#### Activity
What is needed is an exact copy of the lines from the one containing "Open the LinkAI-4o" through the last line of the entries below, both included.

#### Provided data

++++++++

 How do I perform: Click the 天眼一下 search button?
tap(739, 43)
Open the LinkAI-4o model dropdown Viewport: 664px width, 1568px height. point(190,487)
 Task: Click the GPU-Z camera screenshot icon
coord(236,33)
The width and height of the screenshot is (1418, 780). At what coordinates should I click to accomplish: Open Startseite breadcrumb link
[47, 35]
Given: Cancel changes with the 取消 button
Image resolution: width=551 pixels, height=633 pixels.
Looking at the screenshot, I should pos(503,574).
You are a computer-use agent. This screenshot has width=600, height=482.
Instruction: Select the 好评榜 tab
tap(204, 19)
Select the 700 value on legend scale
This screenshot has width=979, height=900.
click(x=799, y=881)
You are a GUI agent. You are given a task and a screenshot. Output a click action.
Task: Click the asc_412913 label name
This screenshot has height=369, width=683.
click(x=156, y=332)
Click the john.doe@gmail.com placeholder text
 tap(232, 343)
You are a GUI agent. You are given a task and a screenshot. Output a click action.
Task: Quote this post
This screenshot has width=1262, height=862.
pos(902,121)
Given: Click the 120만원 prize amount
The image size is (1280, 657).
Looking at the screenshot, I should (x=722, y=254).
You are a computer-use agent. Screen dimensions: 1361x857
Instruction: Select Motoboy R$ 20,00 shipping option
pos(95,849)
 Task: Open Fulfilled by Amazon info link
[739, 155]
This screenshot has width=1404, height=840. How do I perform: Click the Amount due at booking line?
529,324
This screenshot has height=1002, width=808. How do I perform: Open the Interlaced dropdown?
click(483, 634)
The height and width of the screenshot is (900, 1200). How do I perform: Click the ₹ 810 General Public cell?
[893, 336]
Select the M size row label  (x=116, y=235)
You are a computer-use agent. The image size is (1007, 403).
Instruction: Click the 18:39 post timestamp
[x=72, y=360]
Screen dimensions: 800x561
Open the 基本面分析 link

++++++++

#### Response to the task
Open the LinkAI-4o model dropdown Viewport: 664px width, 1568px height. point(190,487)
 Task: Click the GPU-Z camera screenshot icon
coord(236,33)
The width and height of the screenshot is (1418, 780). At what coordinates should I click to accomplish: Open Startseite breadcrumb link
[47, 35]
Given: Cancel changes with the 取消 button
Image resolution: width=551 pixels, height=633 pixels.
Looking at the screenshot, I should pos(503,574).
You are a computer-use agent. This screenshot has width=600, height=482.
Instruction: Select the 好评榜 tab
tap(204, 19)
Select the 700 value on legend scale
This screenshot has width=979, height=900.
click(x=799, y=881)
You are a GUI agent. You are given a task and a screenshot. Output a click action.
Task: Click the asc_412913 label name
This screenshot has height=369, width=683.
click(x=156, y=332)
Click the john.doe@gmail.com placeholder text
 tap(232, 343)
You are a GUI agent. You are given a task and a screenshot. Output a click action.
Task: Quote this post
This screenshot has width=1262, height=862.
pos(902,121)
Given: Click the 120만원 prize amount
The image size is (1280, 657).
Looking at the screenshot, I should (x=722, y=254).
You are a computer-use agent. Screen dimensions: 1361x857
Instruction: Select Motoboy R$ 20,00 shipping option
pos(95,849)
 Task: Open Fulfilled by Amazon info link
[739, 155]
This screenshot has width=1404, height=840. How do I perform: Click the Amount due at booking line?
529,324
This screenshot has height=1002, width=808. How do I perform: Open the Interlaced dropdown?
click(483, 634)
The height and width of the screenshot is (900, 1200). How do I perform: Click the ₹ 810 General Public cell?
[893, 336]
Select the M size row label  (x=116, y=235)
You are a computer-use agent. The image size is (1007, 403).
Instruction: Click the 18:39 post timestamp
[x=72, y=360]
Screen dimensions: 800x561
Open the 基本面分析 link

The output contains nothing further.